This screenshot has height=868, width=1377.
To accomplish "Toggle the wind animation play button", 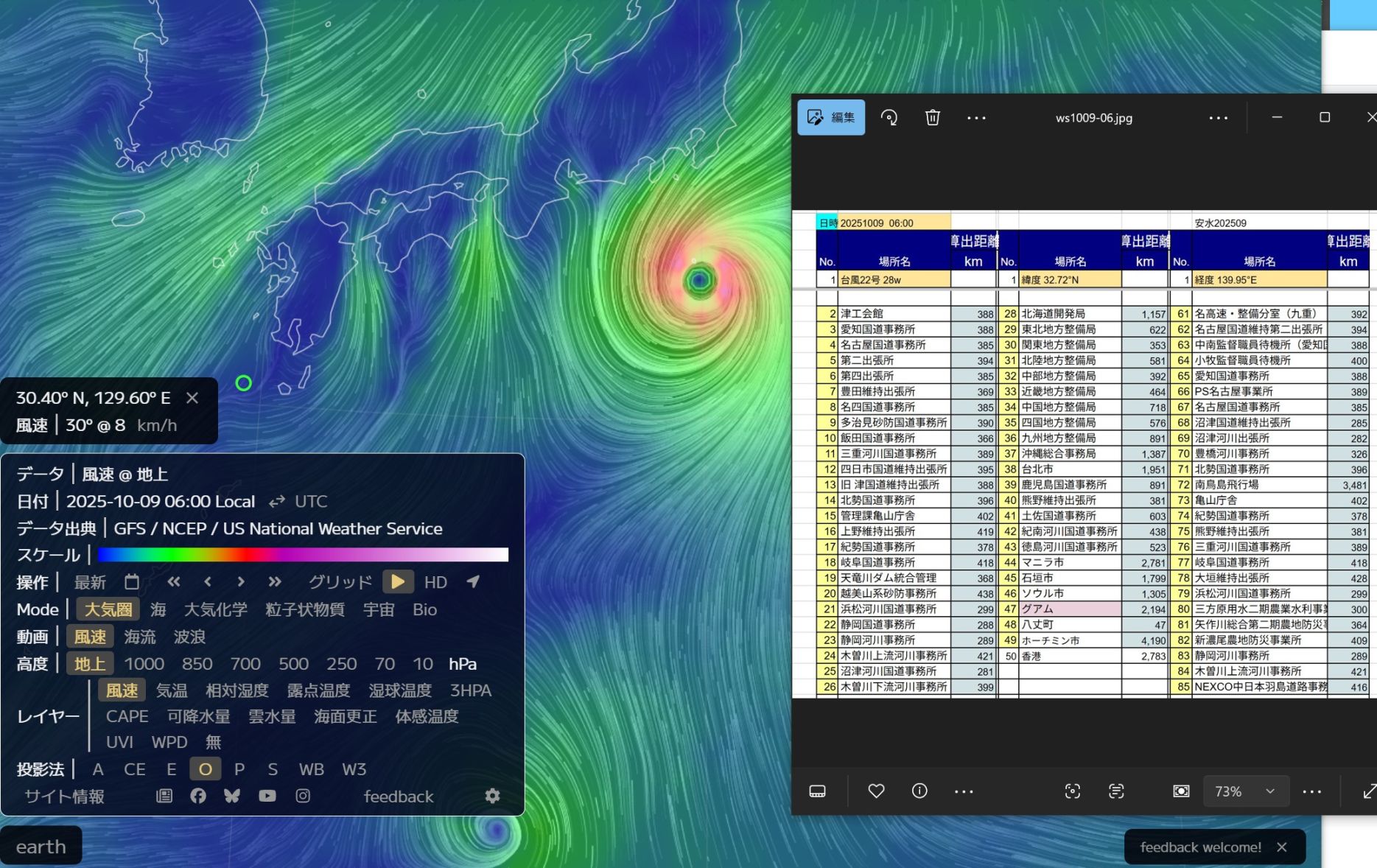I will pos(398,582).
....
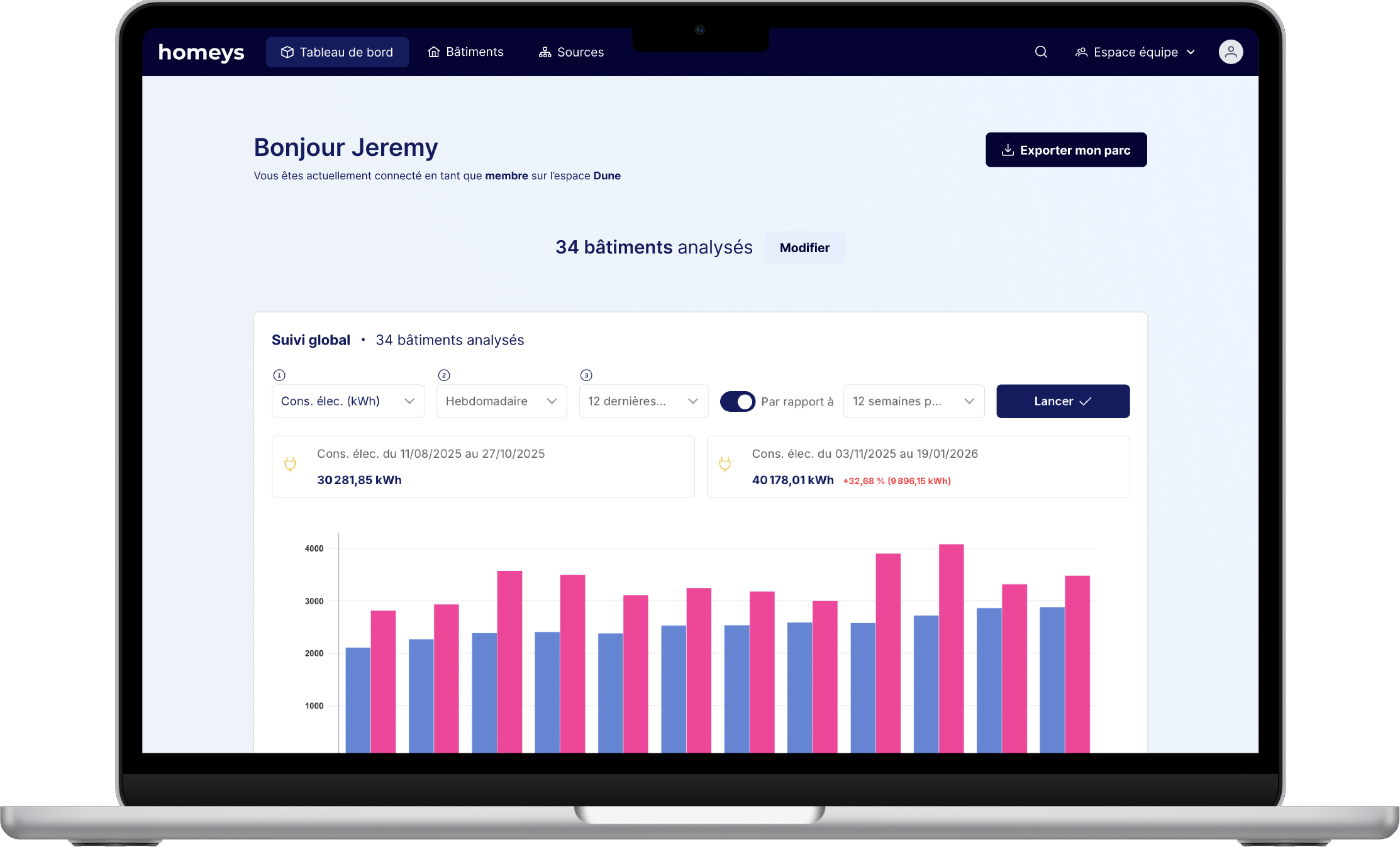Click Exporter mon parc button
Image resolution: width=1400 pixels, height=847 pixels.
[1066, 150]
....
__Written exercise__
How many lines in the material above contain the string "height"? Reply with the number alone.

__Answer in full__
2